Thursday, December 11, 2014

Art and Soul




Every October, my husband and I sneak off for a mountain trip to recharge. It’s shoulder season in the resort towns – no snow yet for skiing, no colorful fall leaves, a bit of mud, unpredictable weather. But it’s our favorite time to be up there. The crowds are gone, and that in-between season before winter starts is one of the most beautiful times to be up in the hills. It’s a quiet beauty for sure, no bright colors shouting for your attention, the weather in a state of confusion – seeing the beauty in it requires you to slow down a bit, immerse yourself in the place for a while. It’s not that obvious, but when you see it? Ahhh…. It’s good for the soul.

When we lived up in Grand County this was our favorite time of year – yeah, it was mud season, but we had the hills all to ourselves.  You can really soak up the character of a place when you experience it in the quieter seasons. It’s like life – there are the big ups and downs and momentous occasions that take your breath away with their magnitude, but the way you respond in the quieter times, the mundane every day – THAT’S where the meaning is. That’s where you shape yourself, your life.


One evening on our trip, we drove my Landcruiser up a gnarly four wheel drive road until it got so slow going that we could walk faster, then we parked and went exploring. We decided to skip the road and went stumbling cross country over a big field of talus, up towards the remains of an old mine. The mountains around us had just a dusting of snow, and it was chilly out – the end of a cloudy, unimpressive sort of day. As the sun went down, we found a perch on some rocks up above the valley, and sat down to just drink it all in. We had this huge amphitheater of mountains all to ourselves, and just sat in awe as the sun lit the peaks of the hills as it dropped below the horizon.

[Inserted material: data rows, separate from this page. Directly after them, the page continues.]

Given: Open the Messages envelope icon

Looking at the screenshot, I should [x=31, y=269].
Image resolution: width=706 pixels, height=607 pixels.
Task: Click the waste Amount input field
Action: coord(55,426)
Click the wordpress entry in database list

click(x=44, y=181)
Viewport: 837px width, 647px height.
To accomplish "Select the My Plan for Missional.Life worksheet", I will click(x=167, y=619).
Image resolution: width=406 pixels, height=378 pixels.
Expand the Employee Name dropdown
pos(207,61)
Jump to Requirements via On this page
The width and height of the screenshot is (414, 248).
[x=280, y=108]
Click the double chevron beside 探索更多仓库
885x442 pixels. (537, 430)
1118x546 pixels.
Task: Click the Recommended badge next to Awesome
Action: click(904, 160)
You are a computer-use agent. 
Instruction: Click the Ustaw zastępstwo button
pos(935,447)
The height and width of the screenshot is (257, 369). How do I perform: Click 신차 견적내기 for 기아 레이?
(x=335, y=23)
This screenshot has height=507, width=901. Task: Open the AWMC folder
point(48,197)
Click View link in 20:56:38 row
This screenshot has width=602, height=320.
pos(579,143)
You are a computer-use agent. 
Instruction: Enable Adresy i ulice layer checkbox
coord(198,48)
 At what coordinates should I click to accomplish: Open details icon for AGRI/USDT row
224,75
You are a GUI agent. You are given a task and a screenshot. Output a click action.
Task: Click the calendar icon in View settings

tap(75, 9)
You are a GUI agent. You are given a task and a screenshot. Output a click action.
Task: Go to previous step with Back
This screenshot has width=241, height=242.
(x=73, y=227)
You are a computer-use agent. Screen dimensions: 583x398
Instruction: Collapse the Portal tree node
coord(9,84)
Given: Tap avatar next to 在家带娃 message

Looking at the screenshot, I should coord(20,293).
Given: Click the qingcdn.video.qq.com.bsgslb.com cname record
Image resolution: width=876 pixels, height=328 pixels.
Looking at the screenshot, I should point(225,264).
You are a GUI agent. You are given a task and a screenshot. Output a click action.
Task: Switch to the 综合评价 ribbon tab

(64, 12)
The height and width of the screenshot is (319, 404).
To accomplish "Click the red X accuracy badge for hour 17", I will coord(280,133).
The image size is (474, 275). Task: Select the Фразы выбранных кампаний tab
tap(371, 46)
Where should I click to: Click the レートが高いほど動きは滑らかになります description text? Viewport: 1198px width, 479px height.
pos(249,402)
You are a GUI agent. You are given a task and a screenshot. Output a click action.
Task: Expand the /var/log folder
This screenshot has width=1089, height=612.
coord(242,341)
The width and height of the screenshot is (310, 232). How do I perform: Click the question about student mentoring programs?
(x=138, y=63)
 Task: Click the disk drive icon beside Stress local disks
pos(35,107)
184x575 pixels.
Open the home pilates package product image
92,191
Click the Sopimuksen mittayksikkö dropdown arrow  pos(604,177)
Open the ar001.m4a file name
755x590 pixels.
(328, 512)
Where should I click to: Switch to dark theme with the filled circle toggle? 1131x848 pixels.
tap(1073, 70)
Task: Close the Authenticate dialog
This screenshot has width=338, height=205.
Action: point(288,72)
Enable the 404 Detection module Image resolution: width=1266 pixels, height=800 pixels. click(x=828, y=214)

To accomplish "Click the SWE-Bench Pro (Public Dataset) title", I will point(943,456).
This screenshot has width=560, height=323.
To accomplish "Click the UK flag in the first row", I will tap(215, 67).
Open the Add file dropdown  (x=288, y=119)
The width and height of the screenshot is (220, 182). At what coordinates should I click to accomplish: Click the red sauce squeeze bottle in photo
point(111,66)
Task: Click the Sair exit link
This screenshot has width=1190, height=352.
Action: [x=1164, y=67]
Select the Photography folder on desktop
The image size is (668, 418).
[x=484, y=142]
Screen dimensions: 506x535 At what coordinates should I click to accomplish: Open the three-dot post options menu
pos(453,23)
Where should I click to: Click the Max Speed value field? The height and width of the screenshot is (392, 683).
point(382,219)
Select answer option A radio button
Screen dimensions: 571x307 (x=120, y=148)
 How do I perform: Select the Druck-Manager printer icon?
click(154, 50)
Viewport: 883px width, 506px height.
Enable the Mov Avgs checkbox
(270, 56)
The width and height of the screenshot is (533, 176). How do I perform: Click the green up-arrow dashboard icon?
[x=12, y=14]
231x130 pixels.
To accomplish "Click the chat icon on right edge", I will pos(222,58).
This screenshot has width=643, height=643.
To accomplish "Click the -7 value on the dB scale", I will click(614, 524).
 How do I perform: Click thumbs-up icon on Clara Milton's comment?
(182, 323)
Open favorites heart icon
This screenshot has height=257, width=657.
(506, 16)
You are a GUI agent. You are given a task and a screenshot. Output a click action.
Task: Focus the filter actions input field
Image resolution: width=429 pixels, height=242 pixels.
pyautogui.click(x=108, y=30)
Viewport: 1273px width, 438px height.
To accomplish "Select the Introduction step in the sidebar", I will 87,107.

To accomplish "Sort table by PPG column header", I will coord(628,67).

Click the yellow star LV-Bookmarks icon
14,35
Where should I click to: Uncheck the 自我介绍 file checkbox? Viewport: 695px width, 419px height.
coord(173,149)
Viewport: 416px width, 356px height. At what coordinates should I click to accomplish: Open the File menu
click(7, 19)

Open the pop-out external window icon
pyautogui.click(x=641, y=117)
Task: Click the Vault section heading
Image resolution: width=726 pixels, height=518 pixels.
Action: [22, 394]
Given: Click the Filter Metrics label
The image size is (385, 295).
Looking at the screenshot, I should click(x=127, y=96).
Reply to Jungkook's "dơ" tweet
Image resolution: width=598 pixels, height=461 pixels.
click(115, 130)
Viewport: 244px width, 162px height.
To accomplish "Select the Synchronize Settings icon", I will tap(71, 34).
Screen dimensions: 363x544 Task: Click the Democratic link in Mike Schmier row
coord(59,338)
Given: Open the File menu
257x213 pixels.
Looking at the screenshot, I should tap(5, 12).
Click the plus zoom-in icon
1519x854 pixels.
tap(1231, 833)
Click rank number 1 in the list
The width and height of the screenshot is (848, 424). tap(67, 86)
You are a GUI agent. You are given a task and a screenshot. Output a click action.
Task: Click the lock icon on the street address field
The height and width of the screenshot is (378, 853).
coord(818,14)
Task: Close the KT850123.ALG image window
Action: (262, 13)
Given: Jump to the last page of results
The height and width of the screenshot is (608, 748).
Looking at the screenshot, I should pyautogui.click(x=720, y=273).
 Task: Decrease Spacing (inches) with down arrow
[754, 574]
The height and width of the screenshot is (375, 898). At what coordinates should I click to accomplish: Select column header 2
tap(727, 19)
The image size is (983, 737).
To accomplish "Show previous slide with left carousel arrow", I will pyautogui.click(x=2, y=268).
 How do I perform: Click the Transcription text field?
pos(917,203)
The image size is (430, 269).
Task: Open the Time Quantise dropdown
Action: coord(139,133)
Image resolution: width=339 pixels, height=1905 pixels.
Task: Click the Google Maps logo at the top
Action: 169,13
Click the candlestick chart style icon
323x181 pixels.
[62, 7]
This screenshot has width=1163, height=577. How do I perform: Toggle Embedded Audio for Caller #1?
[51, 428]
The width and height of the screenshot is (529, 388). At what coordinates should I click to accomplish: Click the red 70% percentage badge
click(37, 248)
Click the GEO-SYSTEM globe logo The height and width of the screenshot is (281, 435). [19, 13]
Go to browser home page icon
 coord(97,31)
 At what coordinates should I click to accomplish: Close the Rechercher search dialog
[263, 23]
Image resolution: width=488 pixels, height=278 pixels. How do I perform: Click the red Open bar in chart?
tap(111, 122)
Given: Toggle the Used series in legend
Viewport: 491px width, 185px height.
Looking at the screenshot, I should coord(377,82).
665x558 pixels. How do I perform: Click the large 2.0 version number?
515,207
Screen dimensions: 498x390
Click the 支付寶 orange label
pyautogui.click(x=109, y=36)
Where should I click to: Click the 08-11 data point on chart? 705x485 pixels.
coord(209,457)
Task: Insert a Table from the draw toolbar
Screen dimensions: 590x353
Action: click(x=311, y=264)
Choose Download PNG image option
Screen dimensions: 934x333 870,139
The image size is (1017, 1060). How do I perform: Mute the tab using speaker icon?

I think we were both stunned at the importance of it all. The quiet beauty, the hugeness of the landscape, our togetherness in a valley of silence. We gnawed on some snacks and just watched the sun fade, then had a conversation about how moments like these, in the grand scheme of things, were what remind us that no matter what, it’s all good. We get so caught up in the everyday stress of life – two businesses to keep afloat, two kids that keep us on our toes, a house and two cars to upkeep, bills to pay – that sometimes, it’s hard to find that place of gratitude, see the beauty in the world around us. But we both sat there at the edge of treeline and knew that as long as we had this – quiet moments in places where the world has been stripped bare by snow and wind and altitude – we’d be okay. MORE than okay. 


We joked that someday, we’d probably find ourselves living in the mountains again. Then we trudged back down the car in the dark, laughing at ourselves and our high altitude addiction. It was one of the best nights of this year.

These moments of clarity don’t come often. I get them occasionally when I’m somewhere amazing with someone I love, or when I’m flowing downhill on my bike on some sublime piece of trail. I get them sometimes when I watch my kids laugh, or see their little silhouettes come into my shadowy room in the morning, ready to wake me up and start the day.

I have a hunch that the better I can stay in touch with those feelings, the better my paintings will be. I paint the landscape because I have this big pie-in-the-sky goal of translating that centered feeling that I get outdoors onto a two-dimensional surface so that maybe, someday, someone will get that feeling just looking at one of my paintings.

And so it is that the best paintings are not the ones that are picture-perfect postcard views, but the ones where I’ve sat quietly with the landscape and absorbed it, and let it change me a bit.

I’ll probably spend my whole life working on this in my studio, and that’s one of the great things about painting.

"Enhanced with some intuition, a bit of ego, confidence, intellect, luck, perseverance, exhausting work and a lifetime of experience, perhaps, someday I will produce a painting that matches my ambition. I know it will not be anytime soon. This does not trouble me because my fascinating journey is much too fun to ever end. Picasso said that when you arrive, you are dead. When you examine his work, you'll see he did everything he could not to arrive."